Connecticut’s 2016 index was 120.5. That’s below the nationwide value of 124.5, although the state’s overall ranking represents its best performance in six years.
“This SEI report shows that the Connecticut economy still has a long way to go to catch up with most Northeast region states,” said CBIA Economist Pete Gioia.
Will Budget Crisis Impact Growth?
Connecticut’s SEI index has increased 20.5% overall since 2010, when the economic recovery began. However, nationwide growth during that same period was 24.5%.
“Based on SEI calculations, Connecticut’s move up to 32nd place is an encouraging sign,” the report’s authors noted in the October 2017 Connecticut Economic Digest.
“However, with the ongoing budget crisis, it remains to be seen if our state’s economy will improve by the end of this year.”
Connecticut is the only state in the country yet to approve a state budget this year.
The state’s economic index mirrors CNBC’s latest America’s Top States for Business study—the most widely recognized national independent ranking—which ranked Connecticut 33rd this year.
While Connecticut continues to be among the leaders in wages—its annual average salary of $65,875 exceeds the national average of $53,611—the SEI report found it still trails most of the nation in business starts, wage gains, job growth, and unemployment.
The state ranked 35th in 2016 for business growth rate, 42nd in wage gains, 46th in job growth, and 34th for unemployment.
With the ongoing budget crisis, it remains to be seen if our state's economy will improve by the end of this year.
New Hampshire was the highest placed of the New England states in the SEI report, ranked seventh with an index of 131.7.
Rhode Island was ninth (130.2), Massachusetts 10th (129.8), Maine 11th (129.3), and Vermont was 38th (118.2).
Colorado finished first in the index with a rating of 145.2, while Wyoming was last at 102.6.
Business and labor conditions improved in only 29 states from 2015 to 2016, possibly reflecting an economic slowdown, the report said.
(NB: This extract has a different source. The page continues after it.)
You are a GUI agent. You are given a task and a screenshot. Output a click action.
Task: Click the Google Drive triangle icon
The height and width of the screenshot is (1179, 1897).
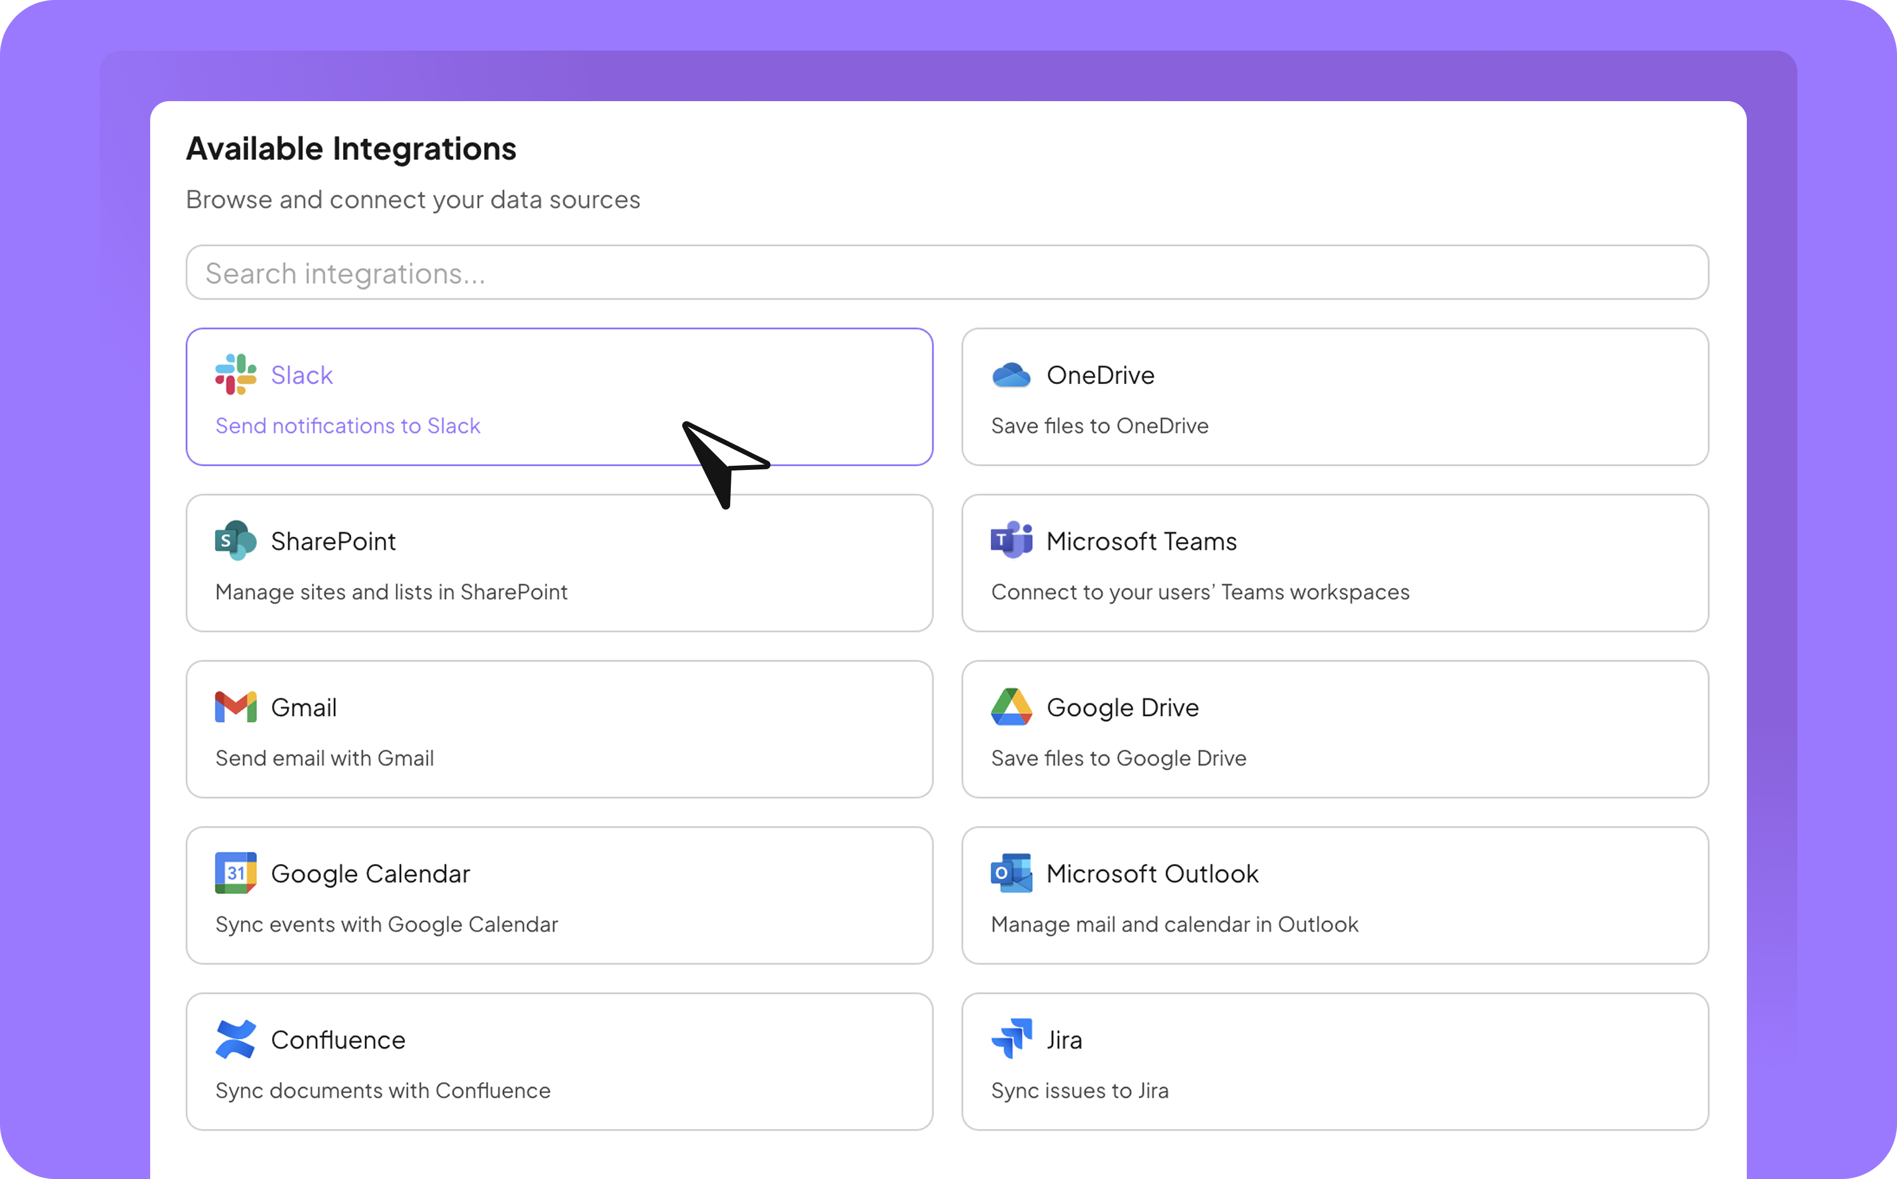[x=1011, y=707]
By contrast, 45 states made gains from 2014 to 2015.
States that saw the largest percentage increase year-over-year were New Hampshire, Massachusetts, and Arkansas.
Connecticut's year-over-year growth was 1.9%, ranking it 16th in that category. Every state and D.C. saw growth from 2015 to 2016, the report says.
The report also noted that falling index numbers in 2016 point to "the probability of a further slowdown of the national economy."